Wir sprechen mit dem promovierten Mittelalterhistoriker Andreas Moitzi, der sich unter dem Nickname Copeylius auf Twitch und YouTube mit historischen Games beschäftigt und der bei der Gestaltung und Entwicklung der Spielelemente von ›Manor Lords‹ beraten hat, darüber, wie er zu dieser Rolle gekommen ist und wie ›Manor Lords‹ versucht, ein möglichst authentisch anmutendes Mittelalter zu inszenieren.
›Manor Lords‹ wird von Spielerinnen und Spielern zu Recht für die wunderschönen mittelalterlichen Dörfer gelobt, die sich errichten lassen.

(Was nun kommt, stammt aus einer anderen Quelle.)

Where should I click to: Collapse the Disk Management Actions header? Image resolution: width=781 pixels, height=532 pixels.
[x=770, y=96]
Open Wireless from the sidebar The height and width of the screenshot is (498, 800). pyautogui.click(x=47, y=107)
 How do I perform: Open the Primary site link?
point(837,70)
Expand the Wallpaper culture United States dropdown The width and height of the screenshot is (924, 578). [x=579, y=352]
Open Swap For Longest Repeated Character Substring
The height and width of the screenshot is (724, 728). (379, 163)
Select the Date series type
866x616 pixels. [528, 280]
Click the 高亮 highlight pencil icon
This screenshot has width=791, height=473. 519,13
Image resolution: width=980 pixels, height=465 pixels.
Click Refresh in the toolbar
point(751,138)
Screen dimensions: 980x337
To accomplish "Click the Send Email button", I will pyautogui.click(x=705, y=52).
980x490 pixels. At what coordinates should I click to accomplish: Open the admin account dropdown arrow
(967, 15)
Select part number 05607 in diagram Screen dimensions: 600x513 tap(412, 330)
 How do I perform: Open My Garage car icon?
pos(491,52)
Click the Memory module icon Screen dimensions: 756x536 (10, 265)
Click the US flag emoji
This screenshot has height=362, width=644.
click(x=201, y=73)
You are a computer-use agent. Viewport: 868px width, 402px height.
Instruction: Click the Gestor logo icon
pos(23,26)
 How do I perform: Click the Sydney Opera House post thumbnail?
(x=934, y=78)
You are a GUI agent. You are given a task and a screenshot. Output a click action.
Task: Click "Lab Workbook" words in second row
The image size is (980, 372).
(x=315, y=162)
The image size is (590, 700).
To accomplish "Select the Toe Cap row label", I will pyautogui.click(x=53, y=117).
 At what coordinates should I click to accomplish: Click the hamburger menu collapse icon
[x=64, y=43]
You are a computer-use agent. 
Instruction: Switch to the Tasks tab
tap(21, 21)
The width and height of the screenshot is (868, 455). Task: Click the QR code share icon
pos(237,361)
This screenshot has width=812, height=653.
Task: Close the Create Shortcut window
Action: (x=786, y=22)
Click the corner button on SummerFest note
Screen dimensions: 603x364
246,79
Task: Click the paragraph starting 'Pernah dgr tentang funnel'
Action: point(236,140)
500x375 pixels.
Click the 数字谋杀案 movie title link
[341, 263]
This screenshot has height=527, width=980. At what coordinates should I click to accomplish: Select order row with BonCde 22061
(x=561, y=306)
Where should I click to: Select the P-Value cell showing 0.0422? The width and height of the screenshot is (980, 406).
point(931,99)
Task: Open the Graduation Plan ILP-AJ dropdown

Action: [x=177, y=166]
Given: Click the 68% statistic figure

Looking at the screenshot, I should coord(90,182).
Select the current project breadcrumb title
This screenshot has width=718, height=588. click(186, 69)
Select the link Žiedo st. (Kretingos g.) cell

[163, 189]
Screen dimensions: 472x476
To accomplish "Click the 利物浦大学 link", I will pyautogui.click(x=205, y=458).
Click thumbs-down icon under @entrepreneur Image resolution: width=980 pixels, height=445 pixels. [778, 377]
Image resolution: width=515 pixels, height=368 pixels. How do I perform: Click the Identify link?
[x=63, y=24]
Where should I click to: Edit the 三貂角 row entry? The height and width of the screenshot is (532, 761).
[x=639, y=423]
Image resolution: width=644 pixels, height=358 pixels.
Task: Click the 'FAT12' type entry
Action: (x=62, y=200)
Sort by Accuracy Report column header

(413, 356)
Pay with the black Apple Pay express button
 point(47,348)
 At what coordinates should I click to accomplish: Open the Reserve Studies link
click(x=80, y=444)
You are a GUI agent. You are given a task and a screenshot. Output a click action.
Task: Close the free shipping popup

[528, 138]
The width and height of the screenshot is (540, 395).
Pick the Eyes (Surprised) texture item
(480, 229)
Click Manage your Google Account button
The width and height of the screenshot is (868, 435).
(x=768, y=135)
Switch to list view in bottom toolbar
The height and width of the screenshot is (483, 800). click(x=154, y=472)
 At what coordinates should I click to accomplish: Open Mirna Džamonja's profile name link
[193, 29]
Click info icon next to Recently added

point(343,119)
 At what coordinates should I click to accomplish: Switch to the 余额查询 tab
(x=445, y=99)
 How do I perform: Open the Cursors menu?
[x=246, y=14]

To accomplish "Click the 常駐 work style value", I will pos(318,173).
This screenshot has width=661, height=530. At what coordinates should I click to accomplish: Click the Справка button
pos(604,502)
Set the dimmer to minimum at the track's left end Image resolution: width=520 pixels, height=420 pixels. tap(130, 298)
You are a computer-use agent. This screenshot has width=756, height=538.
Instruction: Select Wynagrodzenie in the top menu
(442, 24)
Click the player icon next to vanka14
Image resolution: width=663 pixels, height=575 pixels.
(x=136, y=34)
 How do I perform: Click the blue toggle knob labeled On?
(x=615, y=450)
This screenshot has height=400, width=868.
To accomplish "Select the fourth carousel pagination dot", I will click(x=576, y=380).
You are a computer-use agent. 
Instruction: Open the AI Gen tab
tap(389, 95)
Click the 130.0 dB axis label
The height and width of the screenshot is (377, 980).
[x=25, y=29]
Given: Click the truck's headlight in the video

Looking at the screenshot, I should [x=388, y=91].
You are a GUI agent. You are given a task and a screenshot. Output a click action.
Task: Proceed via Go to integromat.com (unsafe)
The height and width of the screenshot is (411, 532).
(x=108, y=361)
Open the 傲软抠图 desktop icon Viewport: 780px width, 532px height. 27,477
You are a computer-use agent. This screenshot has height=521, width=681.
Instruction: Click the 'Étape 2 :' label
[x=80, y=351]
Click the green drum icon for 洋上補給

Mittelalter Digital: Lieber Andreas, du beschäftigst dich ja schon seit geraumer Zeit mit Mittelalterinszenierungen in der Populärkultur. Wie bist du zu dem Thema gekommen? Und welche Aspekte sind dir bei deiner Beschäftigung mit dem Thema wichtig?
Andreas Moitzi: Tatsächlich beschäftige ich mich erst seit wenigen Jahren mit diesem Thema. Ich war früher selbst einer jener „Mittelalterfans“, die schlecht rekonstruierte Objekte in Videospielen kritisieren und darauf aufbauend ein Spiel auf seine „historische Genauigkeit“ beurteilen.
Mir fehlte der theoretische Zugang, das Grundverständnis, warum dieser Zugang kontraproduktiv, naiv und schlussendlich auch zu einfach ist. Im Grunde habe ich damit sogar das negiert, was ich im Zuge des Geschichtsstudiums gelernt habe, wenngleich ich nur wenige Lehrveranstaltungen zur Geschichtstheorie hatte.
Nachdem wir uns für eine Spielfigur entschieden und ein Wappen kreiert haben (oben rechts), gibt uns das HUD eine Übersicht über den Status unseres Dorfes inkl. der Zufriedenheit unserer Untertanen und der zur Verfügung stehenden Ressourcen.
Da ich aber in meinen Streams, in denen ich immer wieder historisierende digitale Spiele zeige, öfters gefragt wurde, was ich zur historischen Darstellung meine, begann ich mich mehr damit auseinanderzusetzen. Insbesondere die Erkenntnis, dass Videospiele politisch und demnach auch als Instrument zur Beeinflussung verwendet werden, zeigte mir die Brisanz dieser Branche.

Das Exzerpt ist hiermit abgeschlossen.